Die Anti-Islam-Bewegung Pegida in Deutschland wird inzwischen weltweit beachtet, auch Altkanzler und Bundesminister warnen vor Fremdenfeindlichkeit. Trotz des Zulaufs für Pegida in Sachsen sieht Innenminister Thomas de Maizière die Demonstrationen jedoch als regionales Phänomen, das nicht überschätzt werden sollte. Es gebe in Deutschland kritische Fragen zur Asylpolitik und zu Gefahren des Islams, sagte der CDU-Politiker dem US-Sender CNN kurz vor der Dresdner Pegida-Kundgebung mit rund 18  000 Teilnehmern. Die elfte Kundgebung in Dresden war die bislang größte. Als Gegenbewegung demonstrierten in der sächsischen Landeshauptstadt rund 4000 Menschen, bundesweit sogar mehrere zehntausend gegen Islam- und Ausländerfeindlichkeit. De Maizière sagte, offene Fragen zu den Themen Einwanderung und Integration müssten beantwortet werden – nicht wegen Pegida, sondern für die deutsche Politik. Der Minister wies darauf hin, dass in anderen deutschen Städten Bemühungen für einen breiten Anti-Islam-Protest gescheitert seien.

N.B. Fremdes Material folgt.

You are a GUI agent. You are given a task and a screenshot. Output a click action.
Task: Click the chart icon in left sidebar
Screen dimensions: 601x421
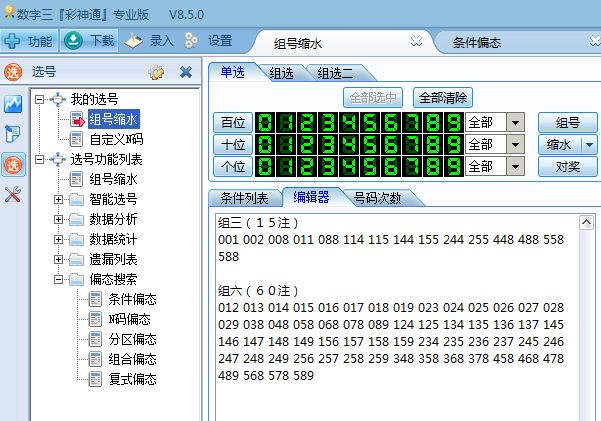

Internationale Nachrichtensender wie CNN und Al-Dschasira machten wie auch die europäische Presse die Pegida-Demonstration zum Thema, zumeist kritisch, teils aber auch verständnisvoll. BBC News befindet: „Was schockiert, sind die Zahlen bei den Demonstrationen. Das moderne Deutschland ist Szenen wie diese nicht gewohnt.“   Der niederländische „Volkskrant“ mutmaßt über die Bewegründe für die Dresdener Kundgebungen: „Der ’Wutbürger’ fürchtet, sein Land zu verlieren.“ Die türkische „Hürriyet“ schrieb mit Blick auf die Anti-Pegida-Demonstrationen: „Deutschland lässt Pegida nicht passieren.“

Altkanzler Helmut Schmidt (SPD) kritisierte in der „Bild“: „Die Pegida-Proteste appellieren an dumpfe Vorurteile, an Fremdenhass und Intoleranz.“ Auch Altkanzler Gerhard Schröder (SPD) reihte sich ein: „Vor 14 Jahren gab es gegen Fremdenfeindlichkeit den ’Aufstand der Anständigen’. Den brauchen wir auch heute.“ Außenminister Frank-Walter Steinmeier (SPD) sagte: „Pegida schadet nicht nur unserem Land, es wirft auch ein schlechtes Bild auf Deutschland im Ausland.“ Finanzminister Wolfgang Schäuble (CDU) betonte: „Parolen ersetzen keine Fakten: Deutschland braucht Zuwanderer.“ Der Chef der rechtskonservativen AfD, Bernd Lucke, mahnte zur Zurückhaltung im Umgang mit der Anti-Islam-Bewegung. „Gespräche sind völlig in Ordnung. Wenn man mit einer Bürgerbewegung redet, ist das noch lange kein Schulterschluss“, sagte Lucke zu einem für heute geplanten Treffen mit der Gruppierung. „Ich möchte aber klarstellen: Für die AfD ist Fremdenfeindlichkeit nicht akzeptabel.“ Auch DDR-Bürgerrechtler machten mobil gegen Pegida: Brandenburgs Ex-Ministerpräsident Matthias Platzeck, Ex-Bundestagspräsident Wolfgang Thierse (beide SPD) und weitere Vertreter der Bewegung von 1989 kritisierten Pegida scharf. Es sei zutiefst empörend, dass sich rechtsnationalistische Organisationen mit dem Slogan „Wir sind das Volk“ als Erben der Bürgerrechtsbewegung in Szene setzten.